- [WHAT THIS TASK INVOLVES]: In the passage on nonequilibrium functional pathways, what kind of equation can describe how the conformational spectrum evolves under nonequilibrium conditions?

Under nonequilibrium conditions, the functional pathways are time-dependent, and the evolution of the conformational spectrum can be described by a Fokker-Planck equation, however with an unknown operator. State-of-the-art developments in Machine Learning, the so-called Physics-Informed Neural Networks (PINN) [3], allows one to retrieve the underlying Fokker-Planck operator from sparse observations alone [4], providing a complete physics-based description of the nonequilibrium process. Moreover, time-resolved cryoEM experiments have recently become practical [5]. Together, this enables us to combine the advantages of time-resolved serial crystallography (‘nonequilibrium processes’) with the advantages of single-particle methods (‘avoids averaging over unlike particles’).
Based on these opportunities, we present a conceptional and algorithmic framework to extract functional pathways from nonequilibrium from a collection of time-resolved single-particle images. This constitutes an unexplored route in studying biological function and structural dynamics under nonequilibrium conditions.
References
1. Dashti, A. et al. Trajectories of the ribosome as a Brownian nanomachine. Proc. Natl. Acad. Sci. U. S. A. 111, 17492–7 (2014).
2. Dashti, A. et al. Retrieving functional pathways of biomolecules from single-particle snapshots. Nat. Commun. 11, 4734 (2020).
3. Raissi, M., Perdikaris, P. & Karniadakis, G. E. Physics-informed neural networks: A deep learning framework for solving forward and inverse problems involving nonlinear partial differential equations. J. Comput. Phys. 378, (2019).
4. Chen, X., Yang, L., Duan, J. & Karniadakis, G. E. Solving inverse stochastic problems from discrete particle observations using the Fokker-Planck equation and physics-informed neural networks. SIAM Journal on Scientific Computing 43, (2021).
5. Dandey, V. et al. Time-resolved cryo-EM using Spotiton, Nature Meth., 17, 897 (2020).

- [DATASET EXCERPTS]:
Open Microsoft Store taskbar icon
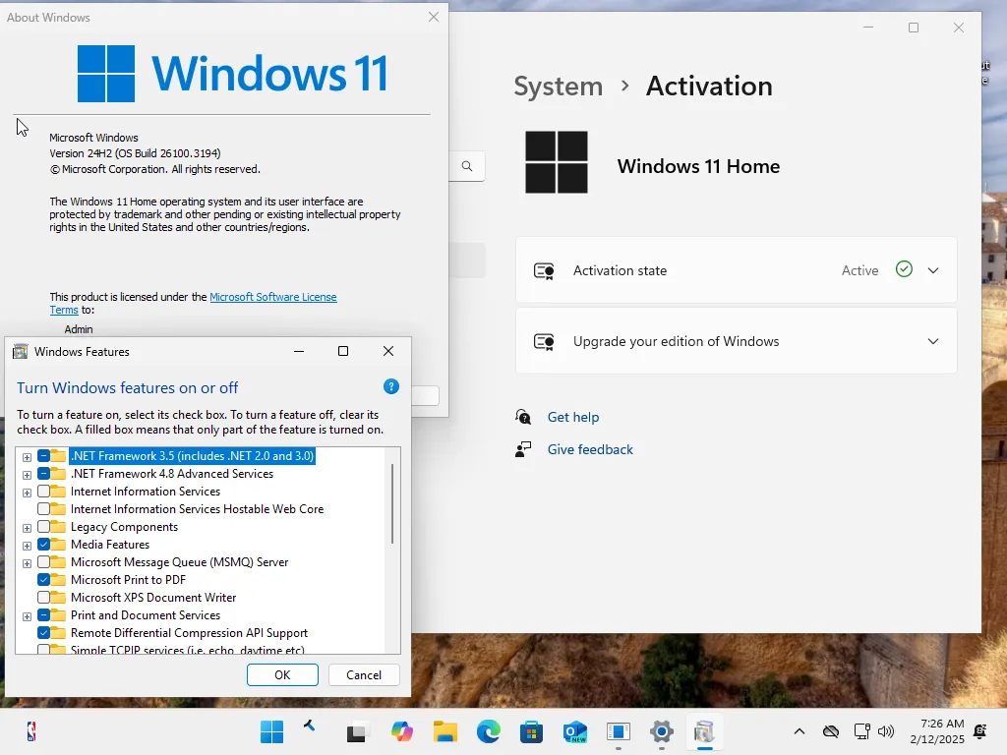click(532, 731)
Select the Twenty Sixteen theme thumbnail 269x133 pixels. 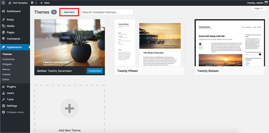[229, 43]
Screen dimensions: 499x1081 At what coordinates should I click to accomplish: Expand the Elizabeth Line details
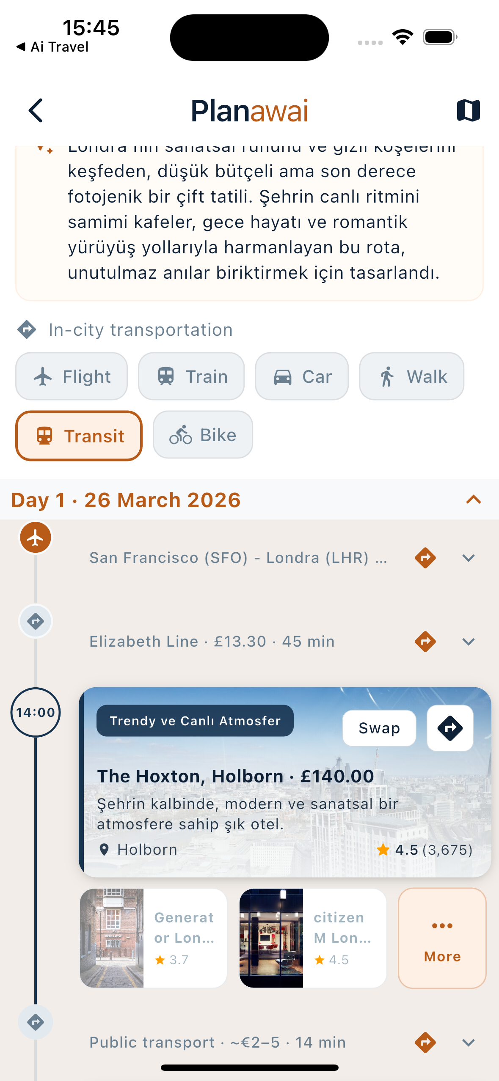[468, 642]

- [RESPONSE TO THIS EXERCISE]: A Fokker-Planck equation, though with an unknown operator.